The Standard Model of elementary particles is limited to the microcosm. The Macrocosm and physics of large scale are not covered. Fortunately, Flipping Theory opens up new possibilities. To obtain the Flipping model of elementary particles, one should add the flippon as a new particle to the Standard model of elementary particles (see the picture below). You must agree that this is a simple but significant change.

Flipping model of elementary particles

Flipping model of elementary particles

Flippon is a huge, massive particle generated by a flipping transformation from the space of property to our space, the space of reality. The transformation is caused by "goo-collision" between fluctuating "length-time" and "mass-length" goos. The process of forming flippons is accompanied by generating mass and space, and can be described by the Incipient Law of Creation. Flippons have a mass of 21.7651 ug, a volume of 2.198x10^18 m3 (approximate diameter ~1613 km), and generate a minimum quant of time of 5.39106x10-44 s. Flippons carry no electrical charge and do not interact via the weak or strong nuclear forces. Flippons are mutually transparent, do not collide, and do not bounce off one another or ordinary matter. Furthermore, they are utterly transparent, with no friction or viscosity, and behave almost like empty space. Flippons interact only through gravity. It is assumed that flippons do not spin.
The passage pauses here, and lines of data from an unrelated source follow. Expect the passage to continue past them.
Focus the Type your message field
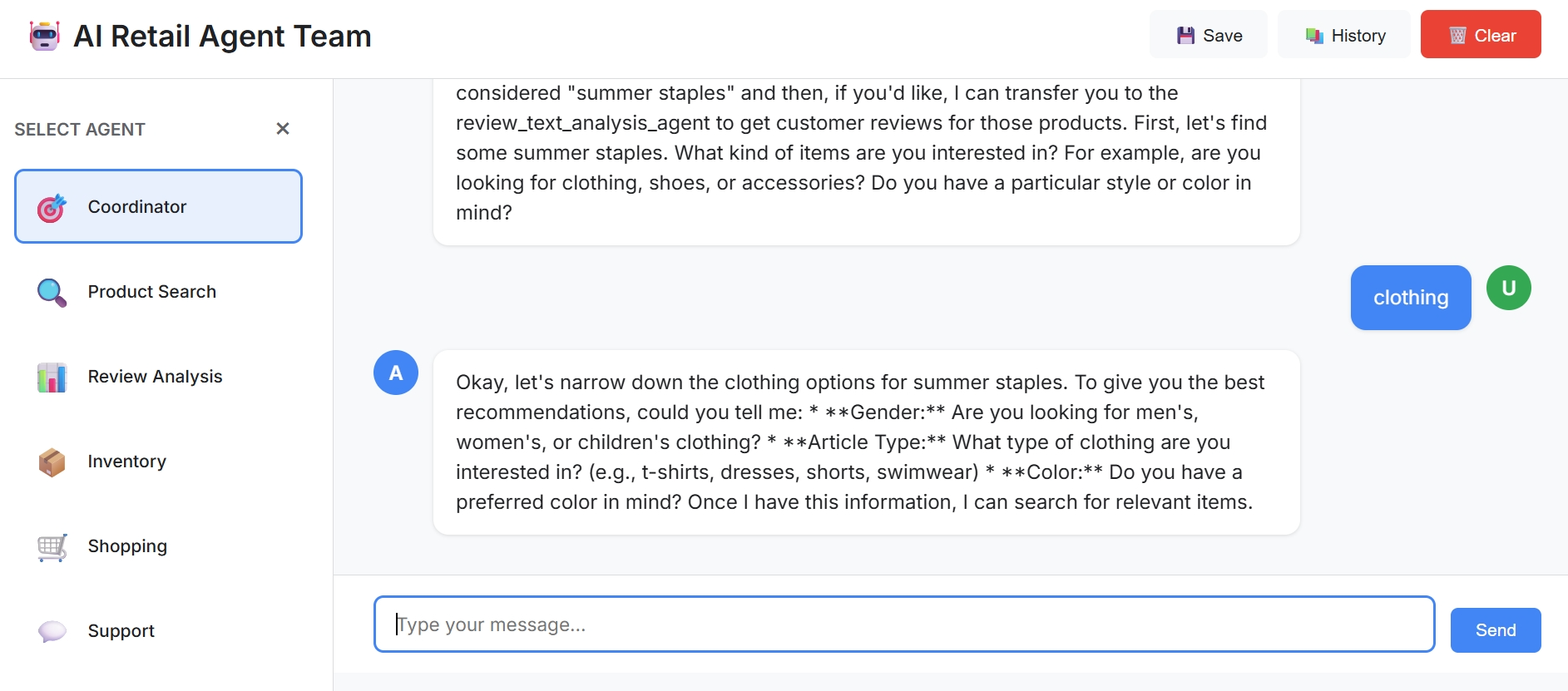Image resolution: width=1568 pixels, height=691 pixels. [x=903, y=624]
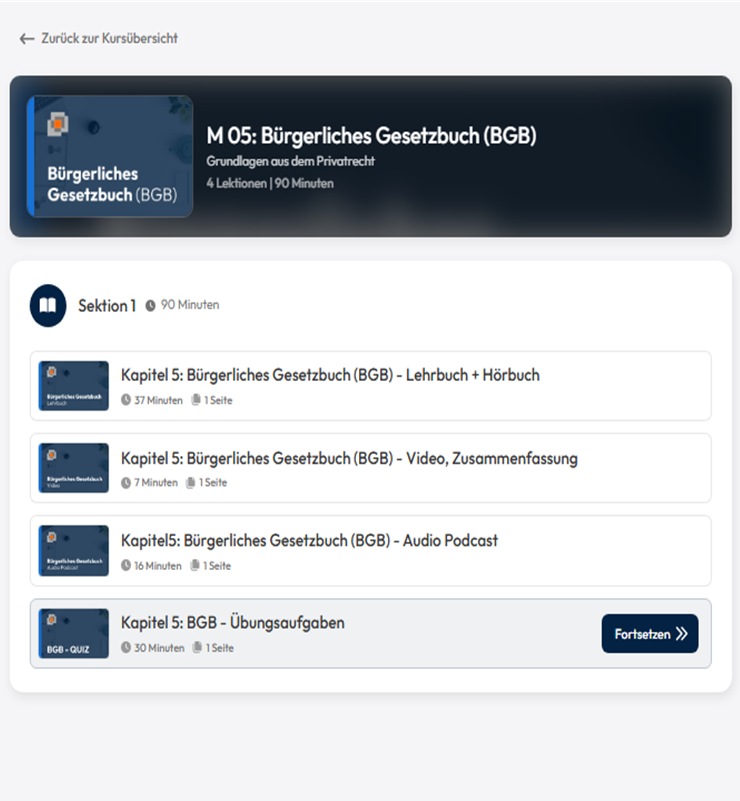
Task: Click the clock icon next to 7 Minuten
Action: (126, 483)
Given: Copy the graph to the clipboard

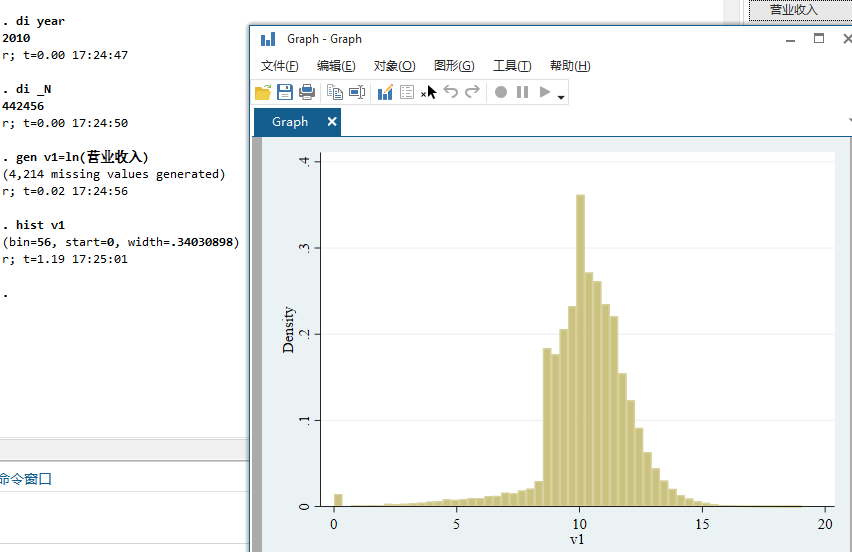Looking at the screenshot, I should pyautogui.click(x=334, y=92).
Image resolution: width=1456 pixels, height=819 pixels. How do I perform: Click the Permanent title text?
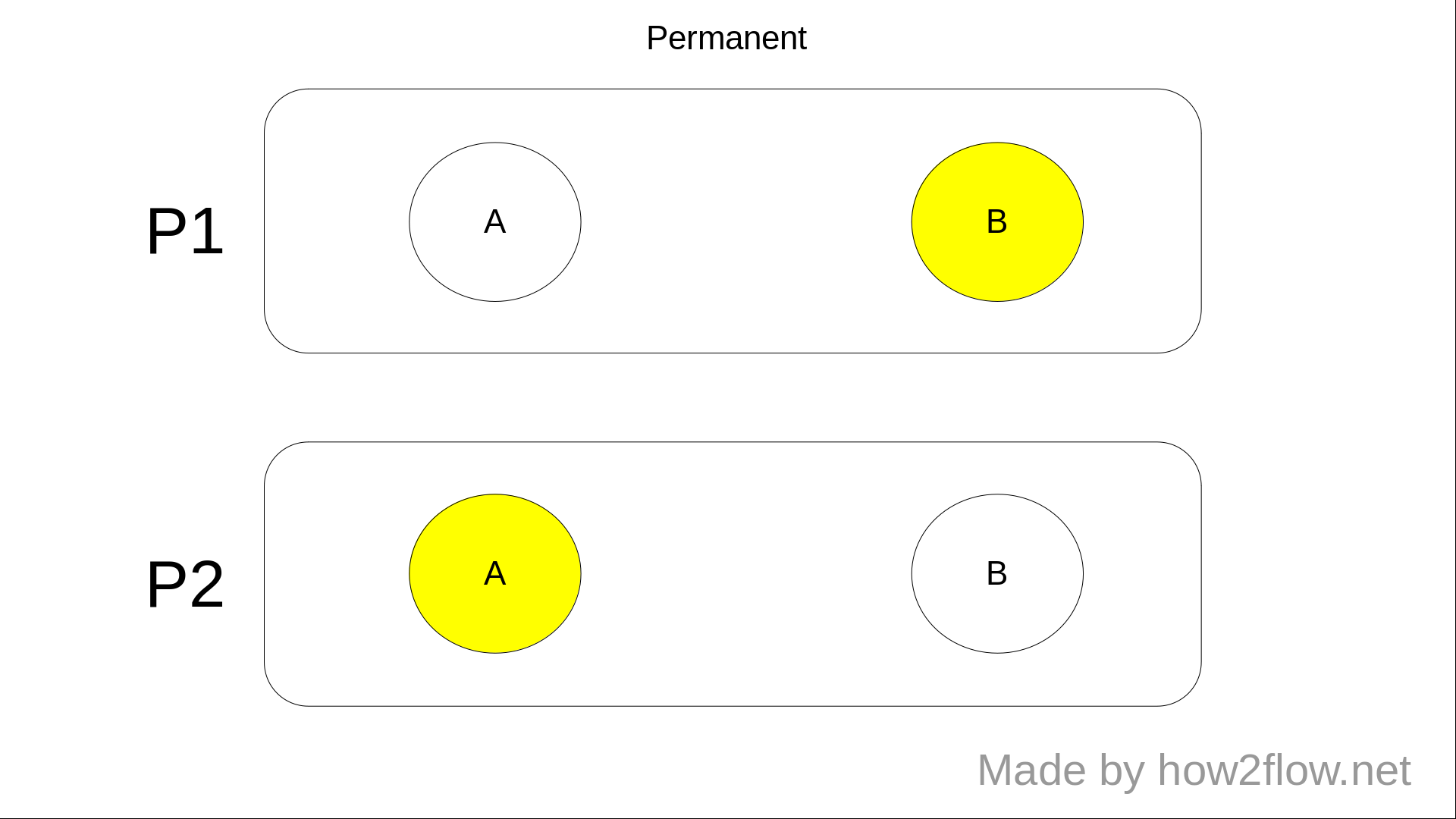click(x=726, y=38)
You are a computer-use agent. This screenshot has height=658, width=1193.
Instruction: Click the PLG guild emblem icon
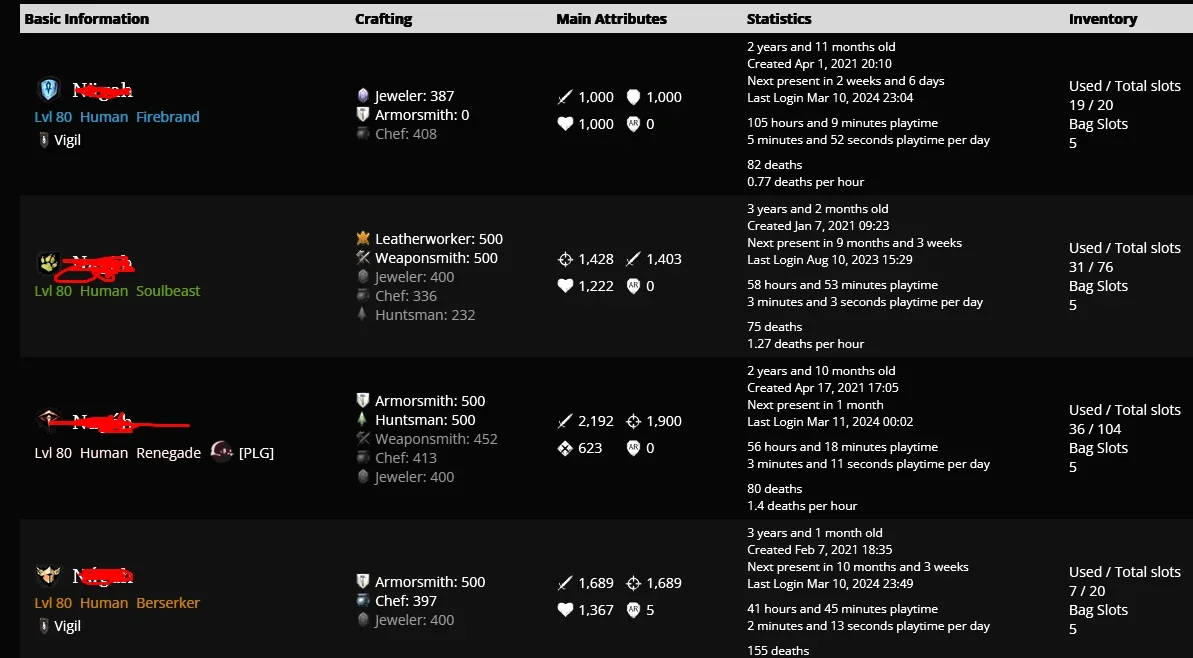(221, 452)
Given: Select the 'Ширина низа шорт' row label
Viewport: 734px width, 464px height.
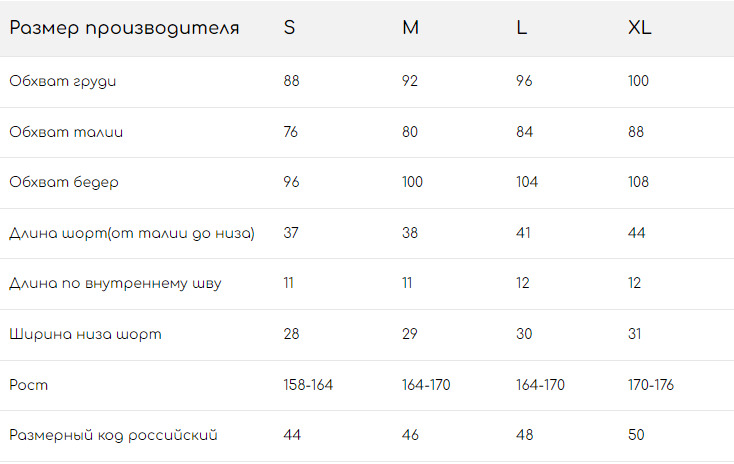Looking at the screenshot, I should [x=85, y=334].
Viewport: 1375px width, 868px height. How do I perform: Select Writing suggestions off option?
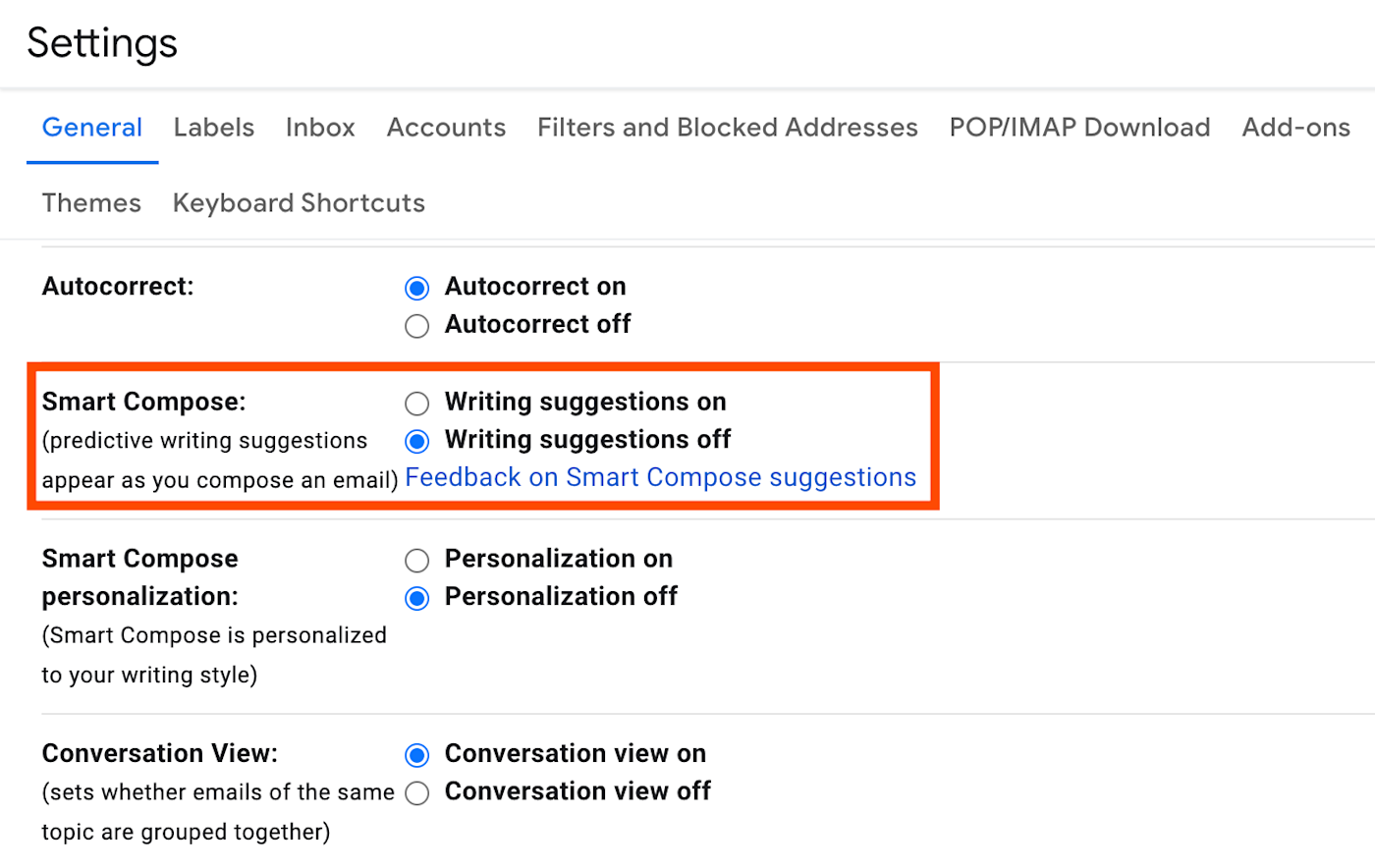click(x=417, y=441)
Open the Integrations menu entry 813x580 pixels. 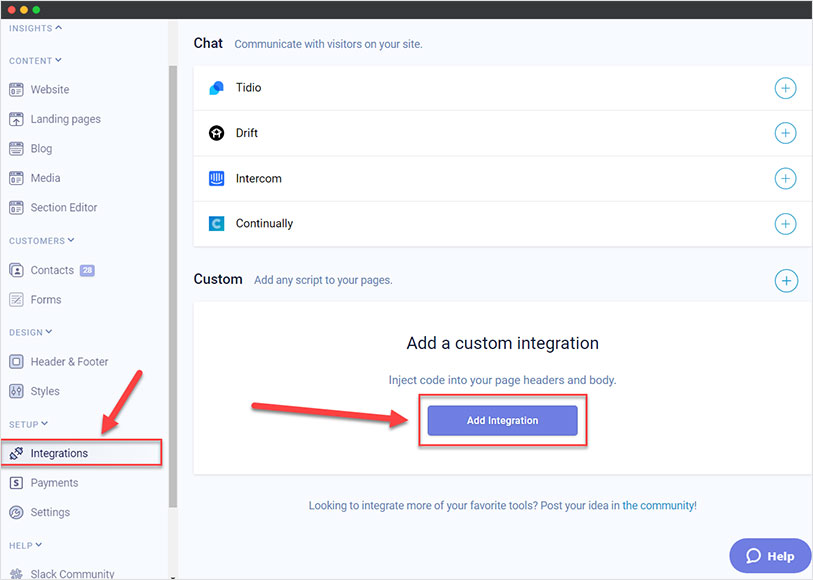coord(60,452)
At the moment of creation, flippons use three basic processes: summation of mass, summation of volume, and time flow. After formation, under the influence of gravity, flippons are being accumulated into the dark matter clouds. There are two types of clouds, flipptant and flippmint. Flipptants are clouds with a large presence of flippons, which can trigger a new process called massaggregation - generating elementary particles. Flippmints are small clumps of dark matter from which ordinary particles can not arise.

Temperature of the Flippon

In classical physics, temperature is an emergent concept. It is not a property of an individual object, but a statistical measure of collective motion-of countless particles exchanging energy through collisions and interactions. From this perspective alone, the question "What is the temperature of a flippon?" already hints at a conceptual boundary. The flippon, as introduced in Flipping Theory, resides precisely at such a boundary: it is real, massive, gravitationally defined, yet fundamentally non-interacting. Its temperature, therefore, cannot be treated in the ordinary thermodynamic sense.

A flippon does not collide, does not vibrate, does not rotate, and does not exchange energy through electromagnetic or nuclear forces. It is transparent, inert, and isolated except for gravity. Consequently, the classical mechanisms by which temperature arises-random kinetic motion and thermal equilibration-are absent. In this strict physical sense, the flippon has no temperature. Or more precisely, temperature is undefined at the level of a single flippon.

However, this absence is not a weakness of the concept; it is a clue to a deeper structure of reality.

In Flipping Theory, flippons are born through the Incipient Law of Creation, a continuous mass-energy flow from the intergalactic vacuum mediated by black holes. This process is governed not by thermal chaos but by fundamental limits expressed through constants such as Ik = c3/G and the minimal time quantum tF. The creation of flippons is not a thermal event; it is a structural one. It does not heat space-it defines space.

Temperature, in contrast, appears later. It emerges only when flippons self-fragment and reorganize into interacting particles capable of motion, collision, radiation, and entropy production. Only at that stage-when electromagnetic charge, spin, and interaction channels arise-does temperature become meaningful. Thus, temperature is not fundamental; it is derivative. Flippons exist prior to temperature, just as spacetime exists prior to clocks.

One might ask whether a flippon could be assigned an effective temperature via gravity, in analogy with black hole thermodynamics. Yet even here the analogy fails in an instructive way. Black holes possess entropy and temperature because they represent horizons-interfaces between observable and unobservable degrees of freedom. A flippon, by contrast, is not a horizon but a volume. It hides nothing; it simply does not participate. Gravity defines its mass, but gravity alone does not thermalize.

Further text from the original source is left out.